Insurrecto is an intricate fever dream of a novel. Gina Apostol’s sublime intellect, razor-sharp humor, and fierce moral conviction shine a powerful light on the Philippines’ violent history and present-day traumas. Through wildly inventive prose and richly layered plots, this book will provoke, unsettle, and ultimately transform the ways we read and remember the past.”
—Mia Alvar, author of In the Country

“Dazzling.”
—The Complete Review

“A mesmeric pastiche, a cleverly hilarious indictment, a vicious, unapologetic tour-de-force: Gina Apostol’s Insurrecto is an astonishing literary masterpiece.”
—Bookreporter.com

“Brilliant . . . [A] heady mix of highbrow and lowbrow references and Vonnegut-like humor.”
—Kore Asian Media

“A fast, deceptively light read, with pop culture, literary, and film references that are sharp and funny. Yet, each reference contains layers of meaning and irony that become increasingly perceptible . . . Read it on a sunny day at the beach, but don’t be surprised if it enters your dreams. Insurrecto floats like a butterfly—but stings.”
—Public Seminar

“Apostol’s sharply drawn scenes and characters make a literary masterpiece that is at turns hilarious and heartbreaking, and always compulsively readable.”
Arlington Public Library (Arlington, VA)

Praise for Gina Apostol
 
“[Apostol] weaves the complex tangle of Philppine history, literature, and languages (along with contemporary academic scholarship) into a brilliant tour de force of a novel.”
—John Barth, author of Lost in the Funhouse

“A daring, fever dream of a novel.”
Alex Gilvarry, author of From the Memoirs of a Non-Enemy Combatant

“Brilliant . . . Apostol creates one of the most compelling characters in recent fiction.”
Los Angeles Review of Books

“Probes the hard truths of love, nationhood and exile . . . Apostol is a fearless, stylish writer of substance.”

Excerpted data:
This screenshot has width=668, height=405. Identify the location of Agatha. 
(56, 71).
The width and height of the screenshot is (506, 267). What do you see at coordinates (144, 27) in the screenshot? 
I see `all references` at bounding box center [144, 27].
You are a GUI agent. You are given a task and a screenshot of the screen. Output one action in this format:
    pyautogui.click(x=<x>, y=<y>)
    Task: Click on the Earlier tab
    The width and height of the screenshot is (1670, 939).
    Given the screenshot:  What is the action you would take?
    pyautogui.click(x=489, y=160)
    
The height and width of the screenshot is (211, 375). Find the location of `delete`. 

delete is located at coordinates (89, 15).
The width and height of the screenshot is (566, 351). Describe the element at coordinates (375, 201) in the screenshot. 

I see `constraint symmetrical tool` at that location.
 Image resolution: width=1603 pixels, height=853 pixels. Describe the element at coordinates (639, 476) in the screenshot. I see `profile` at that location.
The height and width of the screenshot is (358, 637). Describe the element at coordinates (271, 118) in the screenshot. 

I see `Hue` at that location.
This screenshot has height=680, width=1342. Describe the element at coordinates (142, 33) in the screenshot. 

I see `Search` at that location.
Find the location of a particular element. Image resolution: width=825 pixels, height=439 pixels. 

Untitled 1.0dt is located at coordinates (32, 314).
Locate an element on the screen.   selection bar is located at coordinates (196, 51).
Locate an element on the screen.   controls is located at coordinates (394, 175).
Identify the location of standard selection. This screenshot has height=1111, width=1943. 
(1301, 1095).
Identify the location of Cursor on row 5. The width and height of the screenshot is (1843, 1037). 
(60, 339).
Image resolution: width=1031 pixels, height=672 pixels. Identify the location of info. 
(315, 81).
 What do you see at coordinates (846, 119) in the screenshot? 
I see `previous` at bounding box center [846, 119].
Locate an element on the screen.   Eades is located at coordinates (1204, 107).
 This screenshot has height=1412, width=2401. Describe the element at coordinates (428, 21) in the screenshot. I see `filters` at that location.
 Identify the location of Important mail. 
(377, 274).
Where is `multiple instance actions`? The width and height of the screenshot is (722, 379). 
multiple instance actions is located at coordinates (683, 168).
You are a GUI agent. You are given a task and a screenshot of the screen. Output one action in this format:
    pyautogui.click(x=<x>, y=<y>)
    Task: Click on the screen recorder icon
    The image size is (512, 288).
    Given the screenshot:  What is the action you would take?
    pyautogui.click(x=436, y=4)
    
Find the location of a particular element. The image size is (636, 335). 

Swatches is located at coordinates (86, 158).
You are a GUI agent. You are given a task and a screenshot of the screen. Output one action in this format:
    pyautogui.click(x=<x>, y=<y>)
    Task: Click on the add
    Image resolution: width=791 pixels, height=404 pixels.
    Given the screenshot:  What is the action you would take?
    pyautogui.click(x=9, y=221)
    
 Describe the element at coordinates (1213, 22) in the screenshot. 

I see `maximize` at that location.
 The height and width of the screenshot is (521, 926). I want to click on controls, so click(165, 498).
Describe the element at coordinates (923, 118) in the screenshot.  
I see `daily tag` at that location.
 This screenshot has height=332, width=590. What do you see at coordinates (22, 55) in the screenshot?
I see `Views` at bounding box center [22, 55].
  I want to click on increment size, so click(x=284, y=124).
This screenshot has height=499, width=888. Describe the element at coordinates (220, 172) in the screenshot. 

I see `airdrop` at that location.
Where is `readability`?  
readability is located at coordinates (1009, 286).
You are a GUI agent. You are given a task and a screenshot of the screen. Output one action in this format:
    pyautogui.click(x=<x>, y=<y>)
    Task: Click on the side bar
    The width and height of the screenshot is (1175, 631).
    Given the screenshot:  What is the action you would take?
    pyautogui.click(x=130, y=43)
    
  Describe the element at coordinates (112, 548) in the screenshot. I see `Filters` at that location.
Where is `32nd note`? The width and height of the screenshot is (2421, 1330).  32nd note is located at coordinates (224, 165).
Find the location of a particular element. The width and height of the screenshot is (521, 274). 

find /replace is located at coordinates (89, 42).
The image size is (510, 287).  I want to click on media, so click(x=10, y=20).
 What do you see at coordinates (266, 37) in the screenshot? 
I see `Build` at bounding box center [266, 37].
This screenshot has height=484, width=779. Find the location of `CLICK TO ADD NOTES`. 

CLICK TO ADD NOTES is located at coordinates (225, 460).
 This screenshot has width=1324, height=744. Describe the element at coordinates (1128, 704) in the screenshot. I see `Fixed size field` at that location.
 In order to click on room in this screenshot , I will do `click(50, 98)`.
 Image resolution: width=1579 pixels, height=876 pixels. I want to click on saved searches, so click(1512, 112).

Required task: Which books does the praise passage name as works by the people it quotes?

Result of this task:
- In the Country (Mia Alvar)
- Lost in the Funhouse (John Barth)
- From the Memoirs of a Non-Enemy Combatant (Alex Gilvarry)